Every line between the top of the data below and the line with "[Open the menu] (213, 76)", both ends included, must be retyped exactly.
# # #
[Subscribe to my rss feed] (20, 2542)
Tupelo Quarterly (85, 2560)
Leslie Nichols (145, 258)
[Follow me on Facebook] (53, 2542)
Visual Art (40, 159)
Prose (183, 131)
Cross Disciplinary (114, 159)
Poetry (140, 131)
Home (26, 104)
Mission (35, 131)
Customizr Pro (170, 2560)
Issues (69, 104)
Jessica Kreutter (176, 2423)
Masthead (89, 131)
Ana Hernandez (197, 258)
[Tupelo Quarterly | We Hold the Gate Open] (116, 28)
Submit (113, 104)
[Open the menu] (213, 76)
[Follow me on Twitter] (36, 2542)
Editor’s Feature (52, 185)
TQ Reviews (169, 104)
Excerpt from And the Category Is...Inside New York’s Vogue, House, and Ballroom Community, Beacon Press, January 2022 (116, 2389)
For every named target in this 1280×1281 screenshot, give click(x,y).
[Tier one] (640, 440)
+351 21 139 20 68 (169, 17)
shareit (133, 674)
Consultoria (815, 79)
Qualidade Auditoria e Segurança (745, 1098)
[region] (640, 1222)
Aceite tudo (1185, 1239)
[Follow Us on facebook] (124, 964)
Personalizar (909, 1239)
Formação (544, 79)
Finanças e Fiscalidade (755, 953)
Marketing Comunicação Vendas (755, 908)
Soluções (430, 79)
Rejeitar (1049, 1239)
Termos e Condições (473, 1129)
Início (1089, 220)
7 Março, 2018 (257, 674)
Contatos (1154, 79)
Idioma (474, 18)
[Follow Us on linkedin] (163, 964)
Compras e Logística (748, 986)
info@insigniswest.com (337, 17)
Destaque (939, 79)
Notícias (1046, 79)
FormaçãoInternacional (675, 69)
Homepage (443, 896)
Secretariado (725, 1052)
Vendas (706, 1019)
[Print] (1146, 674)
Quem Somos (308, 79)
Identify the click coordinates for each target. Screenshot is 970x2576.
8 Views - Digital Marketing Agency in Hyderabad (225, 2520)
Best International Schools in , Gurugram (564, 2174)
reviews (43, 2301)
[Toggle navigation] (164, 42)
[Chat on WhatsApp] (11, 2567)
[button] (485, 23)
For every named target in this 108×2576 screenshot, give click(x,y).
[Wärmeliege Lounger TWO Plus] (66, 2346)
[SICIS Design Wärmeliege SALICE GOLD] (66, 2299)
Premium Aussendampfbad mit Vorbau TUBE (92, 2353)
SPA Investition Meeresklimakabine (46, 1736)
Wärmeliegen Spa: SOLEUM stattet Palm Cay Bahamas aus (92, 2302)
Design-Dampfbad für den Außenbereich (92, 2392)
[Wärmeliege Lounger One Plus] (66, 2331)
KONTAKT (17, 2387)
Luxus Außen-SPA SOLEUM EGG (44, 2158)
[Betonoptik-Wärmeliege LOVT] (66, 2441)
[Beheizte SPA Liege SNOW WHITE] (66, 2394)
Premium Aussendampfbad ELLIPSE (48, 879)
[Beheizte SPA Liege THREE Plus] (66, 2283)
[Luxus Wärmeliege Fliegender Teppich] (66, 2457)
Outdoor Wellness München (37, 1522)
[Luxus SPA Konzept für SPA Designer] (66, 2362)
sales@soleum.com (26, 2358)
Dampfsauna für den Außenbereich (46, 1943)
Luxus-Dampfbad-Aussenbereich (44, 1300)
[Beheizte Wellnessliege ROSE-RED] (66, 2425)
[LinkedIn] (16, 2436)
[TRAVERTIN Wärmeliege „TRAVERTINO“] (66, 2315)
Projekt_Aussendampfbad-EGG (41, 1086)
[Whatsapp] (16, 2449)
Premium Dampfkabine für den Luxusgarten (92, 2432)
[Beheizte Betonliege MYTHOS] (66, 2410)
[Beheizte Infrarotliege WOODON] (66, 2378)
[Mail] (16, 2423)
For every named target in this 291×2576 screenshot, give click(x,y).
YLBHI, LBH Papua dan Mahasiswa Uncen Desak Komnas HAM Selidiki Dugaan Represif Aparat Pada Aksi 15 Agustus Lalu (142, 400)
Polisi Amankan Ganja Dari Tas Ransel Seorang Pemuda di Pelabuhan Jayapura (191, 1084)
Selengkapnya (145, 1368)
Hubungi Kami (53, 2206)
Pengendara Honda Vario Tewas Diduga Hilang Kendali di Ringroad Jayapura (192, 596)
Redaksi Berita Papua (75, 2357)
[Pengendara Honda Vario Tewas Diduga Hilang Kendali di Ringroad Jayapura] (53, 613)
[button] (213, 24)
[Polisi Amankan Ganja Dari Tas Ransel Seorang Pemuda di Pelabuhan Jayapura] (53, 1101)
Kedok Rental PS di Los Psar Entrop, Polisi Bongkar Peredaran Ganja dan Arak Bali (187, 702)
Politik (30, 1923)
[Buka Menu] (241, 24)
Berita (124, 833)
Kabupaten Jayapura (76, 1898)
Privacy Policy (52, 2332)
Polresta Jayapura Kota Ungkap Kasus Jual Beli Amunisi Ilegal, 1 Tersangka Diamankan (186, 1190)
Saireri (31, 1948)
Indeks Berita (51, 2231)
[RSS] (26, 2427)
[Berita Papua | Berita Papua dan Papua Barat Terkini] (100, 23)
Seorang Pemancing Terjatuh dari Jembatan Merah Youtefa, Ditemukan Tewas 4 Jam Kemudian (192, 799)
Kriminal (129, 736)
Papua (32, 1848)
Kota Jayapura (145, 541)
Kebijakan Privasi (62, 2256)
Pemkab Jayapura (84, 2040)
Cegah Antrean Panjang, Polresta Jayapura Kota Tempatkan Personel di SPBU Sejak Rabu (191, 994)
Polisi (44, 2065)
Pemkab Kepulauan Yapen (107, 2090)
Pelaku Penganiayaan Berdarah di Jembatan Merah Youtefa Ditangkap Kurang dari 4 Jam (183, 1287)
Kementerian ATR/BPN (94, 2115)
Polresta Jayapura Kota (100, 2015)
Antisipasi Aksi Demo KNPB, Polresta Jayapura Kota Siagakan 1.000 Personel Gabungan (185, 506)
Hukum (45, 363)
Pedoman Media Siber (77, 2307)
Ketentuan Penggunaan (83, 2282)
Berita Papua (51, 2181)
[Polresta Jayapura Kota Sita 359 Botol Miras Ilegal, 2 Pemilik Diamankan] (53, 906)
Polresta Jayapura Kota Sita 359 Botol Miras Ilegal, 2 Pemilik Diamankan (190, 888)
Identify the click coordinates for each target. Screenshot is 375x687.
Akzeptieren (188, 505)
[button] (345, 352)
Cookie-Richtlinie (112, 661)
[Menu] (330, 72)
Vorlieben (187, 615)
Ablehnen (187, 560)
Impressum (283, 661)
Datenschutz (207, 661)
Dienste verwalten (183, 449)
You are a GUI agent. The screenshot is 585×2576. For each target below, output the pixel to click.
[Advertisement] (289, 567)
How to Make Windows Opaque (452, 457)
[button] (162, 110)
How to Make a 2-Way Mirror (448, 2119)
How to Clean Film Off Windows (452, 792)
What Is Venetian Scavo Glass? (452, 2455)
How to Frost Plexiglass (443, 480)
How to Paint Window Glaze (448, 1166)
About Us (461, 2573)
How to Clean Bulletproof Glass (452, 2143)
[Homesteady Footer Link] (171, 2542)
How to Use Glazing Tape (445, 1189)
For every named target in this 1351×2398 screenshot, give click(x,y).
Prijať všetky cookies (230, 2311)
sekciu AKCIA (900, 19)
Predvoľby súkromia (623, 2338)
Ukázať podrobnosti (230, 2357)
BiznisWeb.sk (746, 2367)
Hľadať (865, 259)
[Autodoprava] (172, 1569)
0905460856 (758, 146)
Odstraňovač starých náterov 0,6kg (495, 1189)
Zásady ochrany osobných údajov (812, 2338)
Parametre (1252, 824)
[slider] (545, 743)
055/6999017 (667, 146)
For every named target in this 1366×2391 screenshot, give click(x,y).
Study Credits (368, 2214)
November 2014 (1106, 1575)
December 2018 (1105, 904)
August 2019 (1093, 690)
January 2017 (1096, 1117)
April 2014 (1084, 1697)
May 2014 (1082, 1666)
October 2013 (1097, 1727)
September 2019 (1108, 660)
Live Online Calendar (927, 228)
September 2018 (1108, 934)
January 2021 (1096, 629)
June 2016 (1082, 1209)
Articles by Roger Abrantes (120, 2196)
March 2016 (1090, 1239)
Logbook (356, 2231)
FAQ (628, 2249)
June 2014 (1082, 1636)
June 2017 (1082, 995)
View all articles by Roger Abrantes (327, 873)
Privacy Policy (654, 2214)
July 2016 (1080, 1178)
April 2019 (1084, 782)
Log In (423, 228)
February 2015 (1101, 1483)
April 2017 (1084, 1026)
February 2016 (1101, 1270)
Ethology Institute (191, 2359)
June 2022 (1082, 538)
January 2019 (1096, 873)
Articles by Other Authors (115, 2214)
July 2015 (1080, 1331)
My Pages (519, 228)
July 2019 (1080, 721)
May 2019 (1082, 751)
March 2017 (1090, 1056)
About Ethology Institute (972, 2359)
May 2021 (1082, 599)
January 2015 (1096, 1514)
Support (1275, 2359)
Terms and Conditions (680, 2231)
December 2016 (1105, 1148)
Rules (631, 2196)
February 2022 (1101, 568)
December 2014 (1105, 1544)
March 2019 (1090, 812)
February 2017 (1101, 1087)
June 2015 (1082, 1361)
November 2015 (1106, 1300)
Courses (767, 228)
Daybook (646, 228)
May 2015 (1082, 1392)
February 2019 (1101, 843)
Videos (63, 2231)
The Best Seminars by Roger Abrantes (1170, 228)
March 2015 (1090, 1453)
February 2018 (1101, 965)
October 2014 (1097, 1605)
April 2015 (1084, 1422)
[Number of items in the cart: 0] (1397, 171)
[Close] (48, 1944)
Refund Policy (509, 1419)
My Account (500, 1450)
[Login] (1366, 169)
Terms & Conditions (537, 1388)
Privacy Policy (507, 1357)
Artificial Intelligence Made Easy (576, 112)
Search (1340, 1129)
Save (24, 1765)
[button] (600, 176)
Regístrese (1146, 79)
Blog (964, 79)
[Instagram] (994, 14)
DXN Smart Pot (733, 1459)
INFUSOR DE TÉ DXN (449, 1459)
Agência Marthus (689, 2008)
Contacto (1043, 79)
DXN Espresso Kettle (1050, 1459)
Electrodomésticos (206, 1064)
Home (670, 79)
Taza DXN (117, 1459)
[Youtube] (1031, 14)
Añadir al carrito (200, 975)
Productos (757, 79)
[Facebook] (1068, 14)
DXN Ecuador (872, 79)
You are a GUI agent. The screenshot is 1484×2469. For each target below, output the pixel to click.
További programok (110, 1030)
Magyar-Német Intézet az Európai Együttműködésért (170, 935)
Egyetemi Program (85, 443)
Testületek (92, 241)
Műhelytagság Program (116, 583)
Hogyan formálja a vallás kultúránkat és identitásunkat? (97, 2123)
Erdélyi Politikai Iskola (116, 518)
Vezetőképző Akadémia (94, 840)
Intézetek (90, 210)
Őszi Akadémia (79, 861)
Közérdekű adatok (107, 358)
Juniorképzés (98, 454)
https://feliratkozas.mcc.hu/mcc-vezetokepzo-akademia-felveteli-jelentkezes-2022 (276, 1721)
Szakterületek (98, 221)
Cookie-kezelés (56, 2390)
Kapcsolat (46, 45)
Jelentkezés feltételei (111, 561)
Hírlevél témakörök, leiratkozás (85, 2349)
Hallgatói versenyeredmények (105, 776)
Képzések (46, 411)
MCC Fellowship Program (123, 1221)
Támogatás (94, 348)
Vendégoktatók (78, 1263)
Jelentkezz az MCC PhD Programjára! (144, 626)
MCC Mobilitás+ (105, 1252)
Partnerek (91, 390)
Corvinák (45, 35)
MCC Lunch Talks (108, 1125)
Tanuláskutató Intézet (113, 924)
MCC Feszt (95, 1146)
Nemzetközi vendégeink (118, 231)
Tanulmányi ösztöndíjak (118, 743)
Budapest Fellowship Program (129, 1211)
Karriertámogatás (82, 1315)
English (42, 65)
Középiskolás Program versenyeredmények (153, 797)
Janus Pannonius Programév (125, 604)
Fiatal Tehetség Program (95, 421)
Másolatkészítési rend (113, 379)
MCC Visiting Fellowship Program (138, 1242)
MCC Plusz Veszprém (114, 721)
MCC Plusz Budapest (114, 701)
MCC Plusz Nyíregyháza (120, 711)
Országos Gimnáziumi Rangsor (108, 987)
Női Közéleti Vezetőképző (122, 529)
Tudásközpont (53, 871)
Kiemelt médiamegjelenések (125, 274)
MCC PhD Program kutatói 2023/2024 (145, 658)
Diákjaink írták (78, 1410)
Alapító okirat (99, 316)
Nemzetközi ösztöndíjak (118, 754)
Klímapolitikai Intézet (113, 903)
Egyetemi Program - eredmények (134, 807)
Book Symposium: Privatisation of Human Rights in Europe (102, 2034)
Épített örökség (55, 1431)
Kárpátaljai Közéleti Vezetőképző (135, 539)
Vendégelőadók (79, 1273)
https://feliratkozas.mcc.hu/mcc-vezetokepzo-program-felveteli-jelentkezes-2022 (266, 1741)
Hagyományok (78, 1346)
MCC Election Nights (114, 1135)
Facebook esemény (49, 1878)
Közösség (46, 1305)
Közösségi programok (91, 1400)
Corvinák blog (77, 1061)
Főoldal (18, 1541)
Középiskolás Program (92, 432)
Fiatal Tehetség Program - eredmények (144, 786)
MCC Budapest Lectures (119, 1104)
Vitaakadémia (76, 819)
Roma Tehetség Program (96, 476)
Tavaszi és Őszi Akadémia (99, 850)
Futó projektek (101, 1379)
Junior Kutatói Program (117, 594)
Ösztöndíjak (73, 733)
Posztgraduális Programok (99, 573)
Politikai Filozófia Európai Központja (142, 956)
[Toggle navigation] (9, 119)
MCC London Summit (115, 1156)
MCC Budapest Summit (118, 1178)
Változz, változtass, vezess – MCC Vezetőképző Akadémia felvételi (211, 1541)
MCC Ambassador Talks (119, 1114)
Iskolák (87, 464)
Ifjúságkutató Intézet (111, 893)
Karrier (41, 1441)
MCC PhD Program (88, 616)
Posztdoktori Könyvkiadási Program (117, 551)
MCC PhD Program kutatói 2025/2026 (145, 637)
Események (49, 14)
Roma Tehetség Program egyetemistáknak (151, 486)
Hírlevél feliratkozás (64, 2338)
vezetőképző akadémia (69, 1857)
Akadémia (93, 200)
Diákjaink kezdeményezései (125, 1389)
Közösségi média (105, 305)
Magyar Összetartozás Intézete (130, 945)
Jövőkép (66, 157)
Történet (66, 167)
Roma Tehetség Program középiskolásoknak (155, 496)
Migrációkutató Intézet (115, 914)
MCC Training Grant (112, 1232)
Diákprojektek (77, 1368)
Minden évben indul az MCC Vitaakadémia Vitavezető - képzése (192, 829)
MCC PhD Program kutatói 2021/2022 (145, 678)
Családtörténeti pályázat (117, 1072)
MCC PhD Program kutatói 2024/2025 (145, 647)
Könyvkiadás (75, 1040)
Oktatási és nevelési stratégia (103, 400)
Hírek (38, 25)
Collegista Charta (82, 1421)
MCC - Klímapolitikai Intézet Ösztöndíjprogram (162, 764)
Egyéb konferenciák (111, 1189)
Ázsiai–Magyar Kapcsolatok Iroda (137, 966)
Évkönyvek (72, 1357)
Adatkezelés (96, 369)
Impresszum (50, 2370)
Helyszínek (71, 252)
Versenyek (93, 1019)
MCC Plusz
# # #
## Output
[Subscribe to my rss feed] (20, 2542)
Tupelo Quarterly (85, 2560)
Leslie Nichols (145, 258)
[Follow me on Facebook] (53, 2542)
Visual Art (40, 159)
Prose (183, 131)
Cross Disciplinary (114, 159)
Poetry (140, 131)
Home (26, 104)
Mission (35, 131)
Customizr Pro (170, 2560)
Issues (69, 104)
Jessica Kreutter (176, 2423)
Masthead (89, 131)
Ana Hernandez (197, 258)
[Tupelo Quarterly | We Hold the Gate Open] (116, 28)
Submit (113, 104)
[Open the menu] (213, 76)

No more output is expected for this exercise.